RECORDS PROVIDED:
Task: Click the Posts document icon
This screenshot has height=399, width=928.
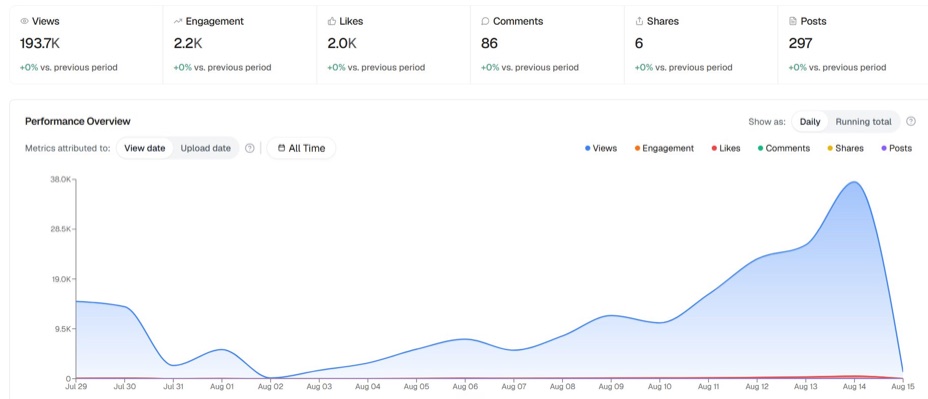Action: pos(792,21)
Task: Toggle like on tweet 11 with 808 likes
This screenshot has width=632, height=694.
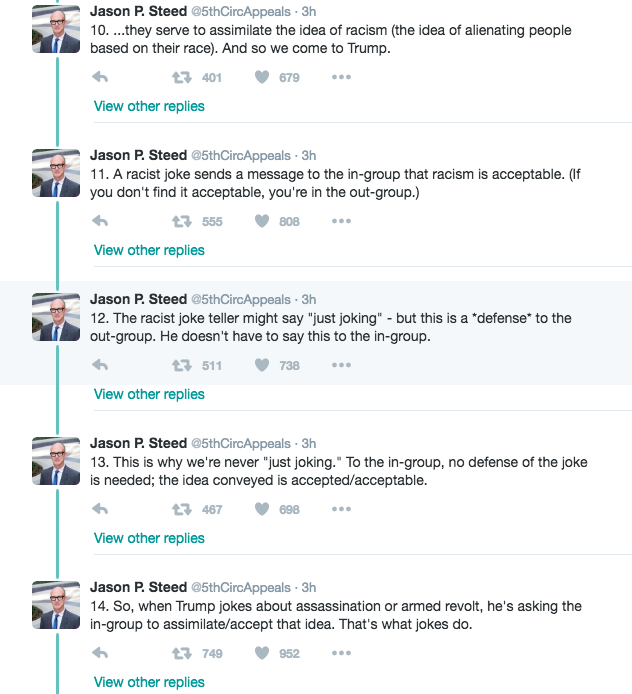Action: pos(262,221)
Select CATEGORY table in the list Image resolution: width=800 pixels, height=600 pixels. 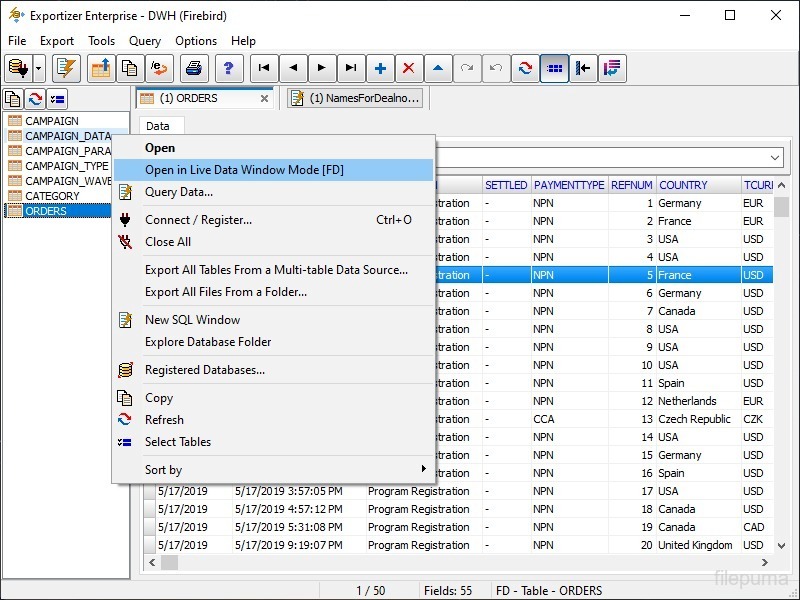pyautogui.click(x=52, y=196)
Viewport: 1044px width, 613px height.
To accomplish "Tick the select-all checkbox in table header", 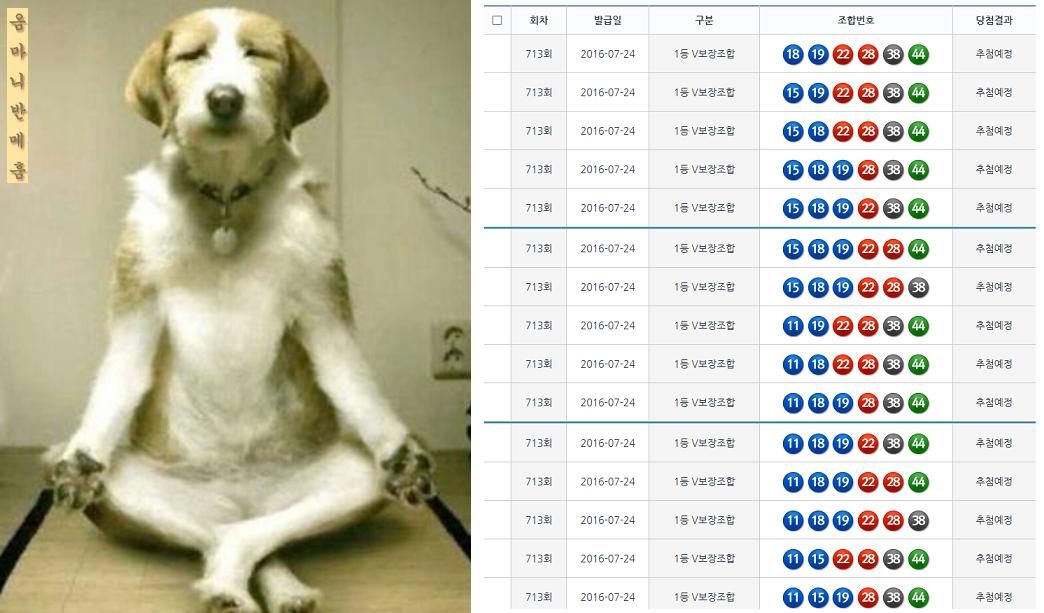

THE EXERCISE: Locate each line in the items above that contains the string "Task" and copy it out. Case counts, so match capital and lowercase letters.

OUTPUT BELOW:
Task: Click the Posts document icon
Task: Toggle like on tweet 11 with 808 likes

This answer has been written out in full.